Eşlerini kucaklayıp, sıcak yatakta yatmak yerine Özel Harekat’ın demir ranzalarında uyuyan kahramanları hatırlıyorum.
Evlatlarını bağrına basıp, onlara masallar anlatıp, onlarla uyuklamak yerine, Gölbaşı’ndaki mübarek yuvanın demir ranzalarında uykuya dalan hilal bakışlı, Yusuf yüzlüler aklıma geliyor.
Onlar, hainler tarafından atılan tahrip gücü yüksek bombalarla şehadet şerbeti içti.
İçimizdeki ‘sızıntı’cılar halen devlet kurumlarında gerine gerine millete efelik taslıyorlar.
Bu kanlı ihanetin bastırılmasında birinci derecede rol üstlenen ve görev yapan Aziz Türk Milleti’dir.
Türk Milleti’nin şuurlu evlatları, o gece sokağa çıkarak, bu kanlı kalkışma ve ihaneti bastırmak için canlarını feda eylediler.
Tabi ki Yüce Türk Devleti’ni kıyamete kadar yaşatmak ülküsüyle, devletin polisliğini, askerliğini yapan şerefli devlet görevlileri…
Onların da hakkını ödeyemeyiz.
Türklük gurur ve aşkıyla, ihanetçi alçaklara geçit vermeyen Milliyetçi, ülküsü olan ve vatanına ‘ha ekmeğini yemişim, ha kurşununu!’ diye haykıran kahramanları unutmak mümkün değil.

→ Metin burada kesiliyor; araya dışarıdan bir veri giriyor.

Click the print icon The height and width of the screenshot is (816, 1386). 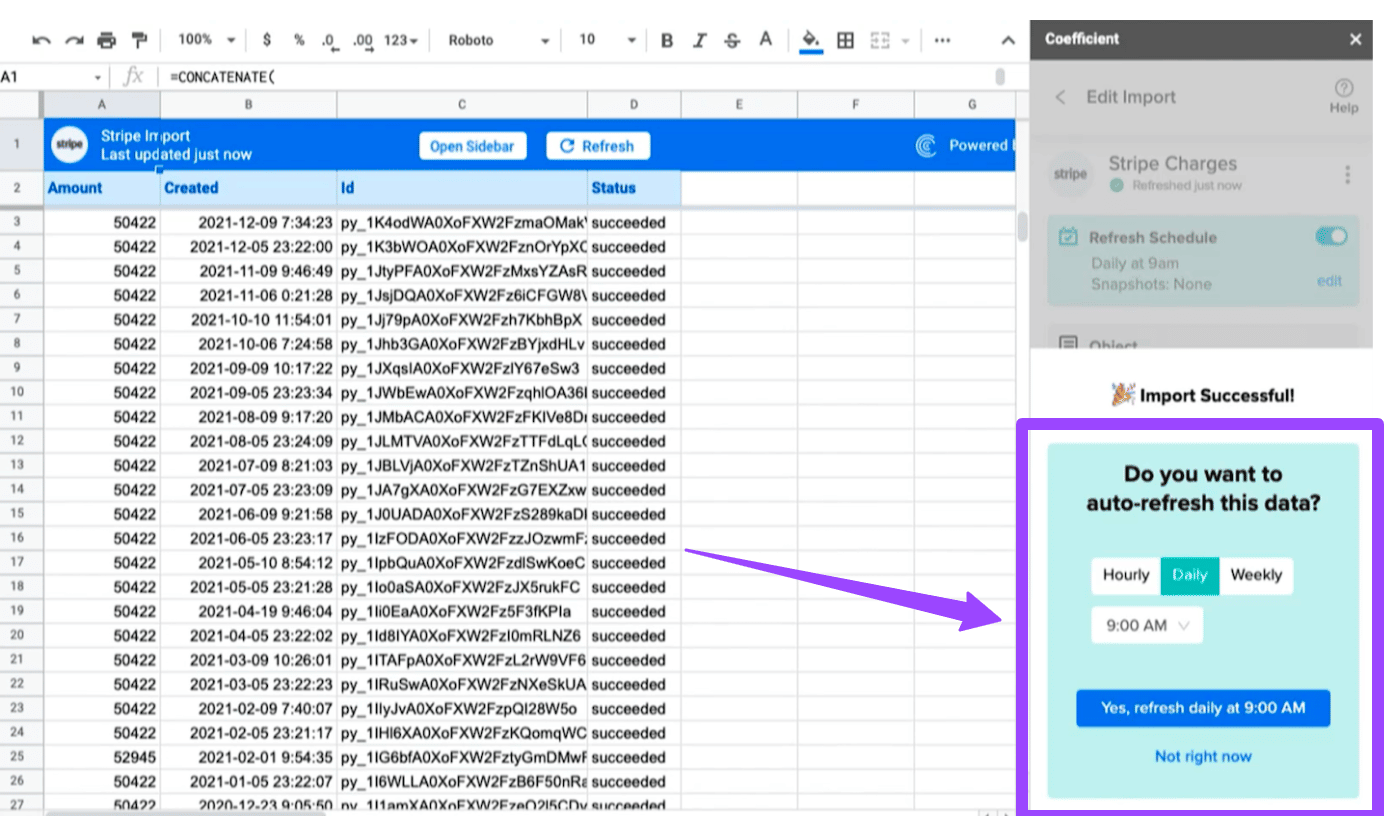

Onlar da o gece tüm ışıkları yaktılar, ışıklarımızı söndürüp karanlığa gömülmemizi isteyen alçaklara fırsat vermediler.
Bu kanlı ihanet sürecinin yıl dönümünde aziz şehitlerimizi rahmetle anıyorum.
Halen devletin çeşitli kademelerinde koltuk işgal eden FETÖ mensuplarının hukuk ve adalet içerisinde hesap vermelerini bekliyorum.